高血壓腦出血的手術治療包括骨瓣或骨窗開顱血腫清除術、鉆顱血腫抽吸引流術及神經內鏡下血腫清除術。開顱手術具有術野顯露良好、血腫清除完全和止血確切的優點,缺點有手術耗時長,出血多,腦組織暴露大,牽拉較重,易引起腦損傷和水腫反應,血腫殘留,并發癥多;鉆顱血腫抽吸引流術創傷小,可吸除血腫65%~75%,但手術有盲目性,血腫清除不徹底,不僅無法止血,還可能再次引起出血,且受手術時機的限制,術后并發癥相對多[2-3]。

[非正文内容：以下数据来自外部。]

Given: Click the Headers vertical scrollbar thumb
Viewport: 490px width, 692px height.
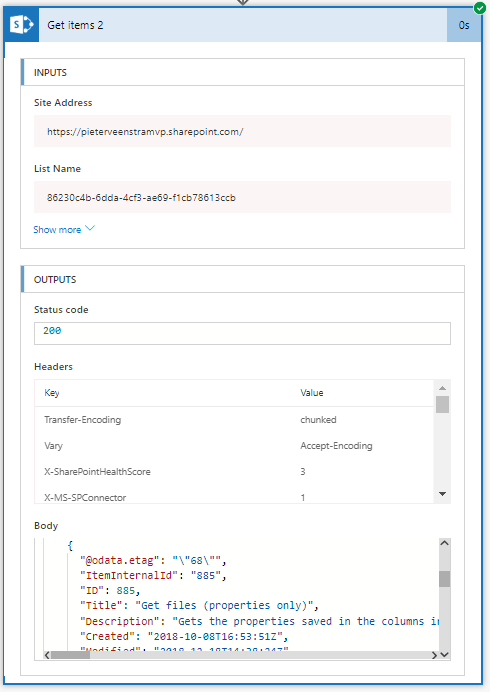Looking at the screenshot, I should [442, 404].
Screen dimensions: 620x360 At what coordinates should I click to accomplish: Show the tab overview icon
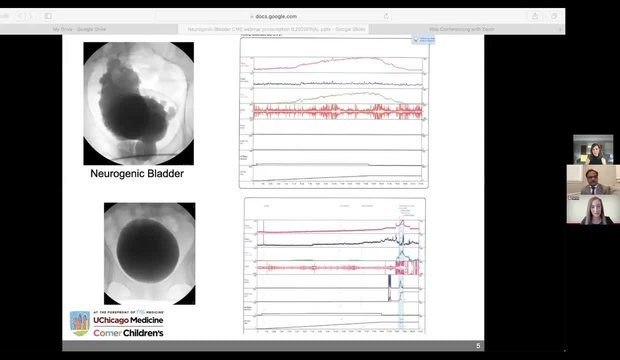coord(554,16)
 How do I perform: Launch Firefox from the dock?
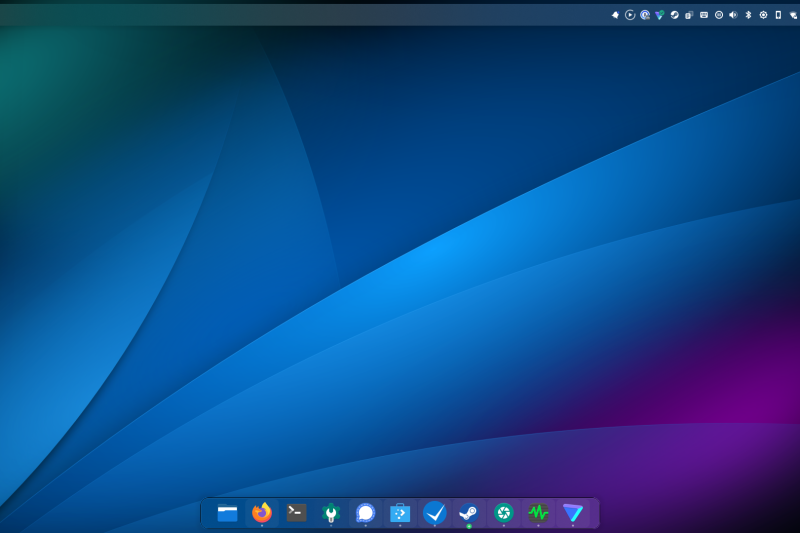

內鏡下手術創傷小為國內外學者所公認,微創、靈活、可視、并發癥少是其突出優點[4-5],是治療顱內血腫非常有發展前景的治療手段[6],但目前大多數內鏡下清除血腫的治療還存在著以下缺陷:(1)使用內鏡導管鞘穿刺時僅憑經驗和術前CT片,穿刺準確率低,常需反復穿刺,創傷較大;(2)手術過程中血液導致手術視野的阻擋,為了使視野清晰,沖水的時間長[7]。
本研究通過對導管鞘的改進,探索出一套新式透明導管鞘(圖1)輔助下神經內鏡腦內血腫清除方法,透明的鞘管(2)內有一透明流線型導鞘頭(1),導鞘頭連接有鞘芯(3),導鞘頭緊固在內鏡頭部內,其中,導鞘頭和鞘芯的固定是通過鞘芯3末端的一緊固器(6)固定在內鏡頭部,在鞘管外套有一滑動套管(4),滑動套管上有一定位螺釘(5);透明導鞘頭也可以通過螺紋連接將導鞘頭緊固在內鏡頭部。
透明導管鞘穿刺時可直視下觀察導鞘頭穿刺過程中碰到什么組織結構以便于調整方向和深度,手術操作時可取出鞘頭以便于手術操作。通過透明導管鞘穿刺時可引導神經內鏡,直視下準確判斷是否穿刺到血腫腔及穿刺深度,同時可明確血腫腔與腦組織的界限,避免重要的神經、血管損傷,血腫清除術中可明確血腫的殘余量及血腫位置,通過內鏡沖水保持術野清晰,探查清除血腫時可明確出血點,便于止血,清除血腫后退出內鏡時可明確穿刺道是否有出血,避免穿刺道出血。

圖1 新式透明導管鞘
經與開顱術比較,我們認為透明導管鞘輔助神經內鏡清除腦內血腫有如下優勢:(1)清除血腫在神經內鏡直視下進行,觀察角度大,可以觀察血腫范圍及殘留,便于清除血腫,血腫殘留量少。(2)內鏡手術創傷小,除了切口短、骨窗小減少創傷外,在很大程度上避免了因開顱造成腦組織移位造成的血腫移位,使血腫定位準確,減少對腦組織及血管的牽拉,減輕了術后水腫,充分減壓。(3)清除血腫時可直視下觀察出血點及止血效果,退出導管鞘時可觀察穿刺道有無出血,使再出血發生率降低。(4)手術切口小,小骨窗開顱,顱骨去除范圍小,硬腦膜切開范圍小,避免了開顱手術使用人工硬膜修補硬膜,及二次手術使用人工材料行顱骨修補,大大降低了病人的費用及感染發生率。(5)微創手術使病人術后恢復時間更快,住院時間縮短,可以早期行康復治療,促進患者功能恢復。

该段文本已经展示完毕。